Direktur deputi Rural Development Academy, Mohammed Khalid Aurangozeb mengatakan, ke-24 panel surya itu mampu menghasilkan listrik 6,48 kilowatt (kW). Tenaga listrik itu digunakan untuk menggerakkan pompa yang dapat menyedot hingga 52.000 liter air per jam. Sebagai sumber air Khalid membuat sumur di dekat sawah. Kedalaman sumur mencapai 27 meter dan berdiameter 1 m.
Sekali setahun
Khalid menuturkan RDA mengembangkan teknologi sumber listrik tenaga surya untuk menggerakkan pompa air irigasi sebagai solusi bagi lahan pertanian di Bangladesh yang jauh dari sumber air. Menurut Dr Ir Yanuar J Purwanto MS dari Departemen Teknik Sipil dan Lingkungan Institut Pertanian Bogor (IPB), sumber air yang terbatas menjadi kendala di beberapa daerah di tanahair.
“Saat ini ketersediaan sumber daya air semakin menurun akibat perubahan iklim dan degradasi lingkungan,” ujar Yanuar. Menurut guru besar Fisika Institut Teknologi Bandung (ITB), Prof Dr Zaki Su’ud MEng, penyebab lain kendala irigasi adalah lokasi lahan pertanian yang posisinya lebih tinggi atau jauh dari sumber air seperti sungai. Jumlah mata air yang semakin sedikit akibat gundulnya hutan juga menjadi kendala.

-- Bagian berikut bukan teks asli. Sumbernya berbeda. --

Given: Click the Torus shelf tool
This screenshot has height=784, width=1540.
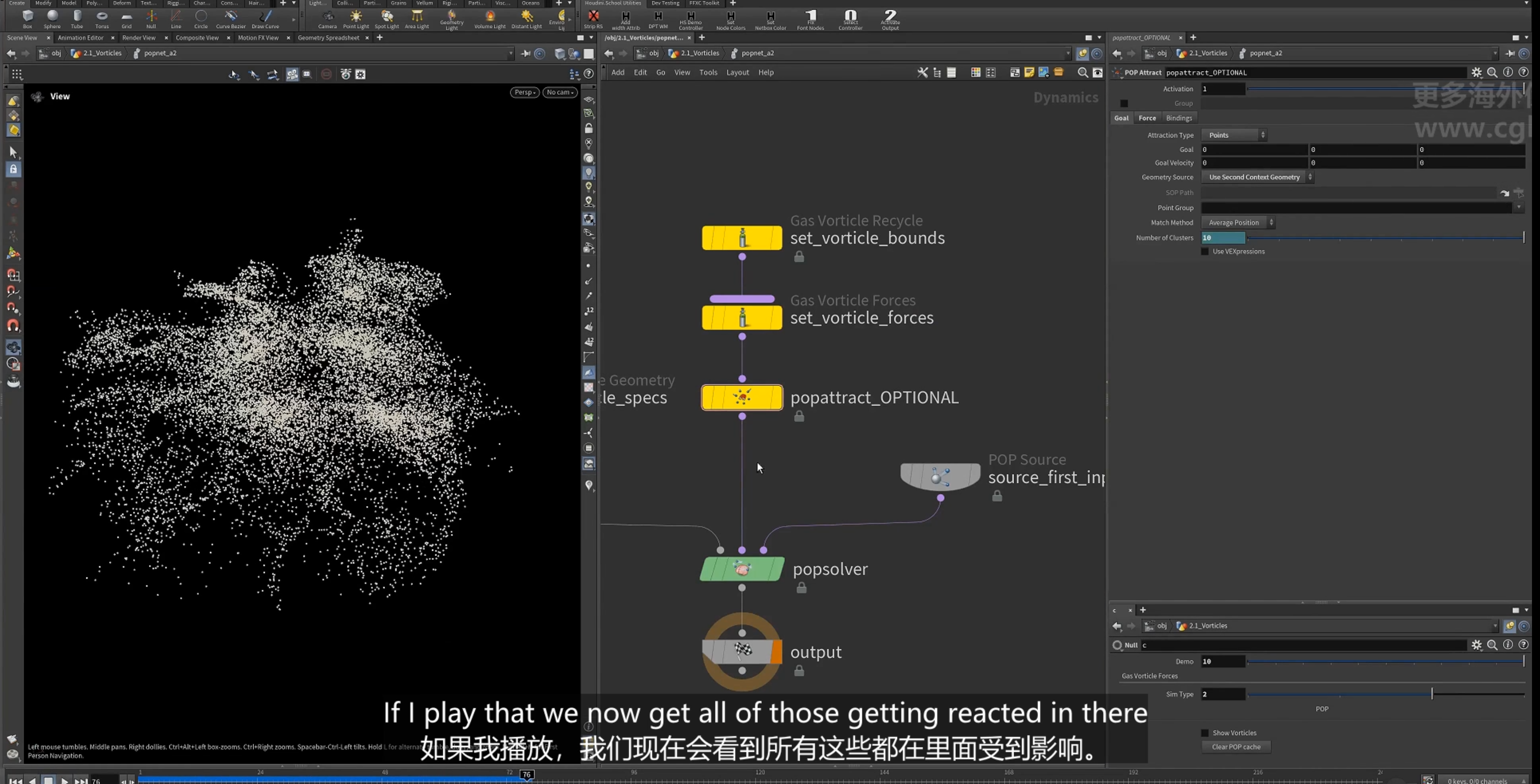Looking at the screenshot, I should pyautogui.click(x=102, y=19).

Kalau pun ada, debit air semakin berkurang. Akibat berbagai kendala itu produktivitas lahan pertanian menjadi tidak optimal. Kasmuri menghadapi masalah persis seperti itu. Petani asal Kecamatan Kanor, Kabupaten Bojonegoro, Jawa Timur, itu setiap tahun hanya sekali menikmati hasil panen padi dari sawah miliknya seluas 2.000 m2. Padahal, para petani di daerah lain minimal dua kali musim tanam dalam setahun.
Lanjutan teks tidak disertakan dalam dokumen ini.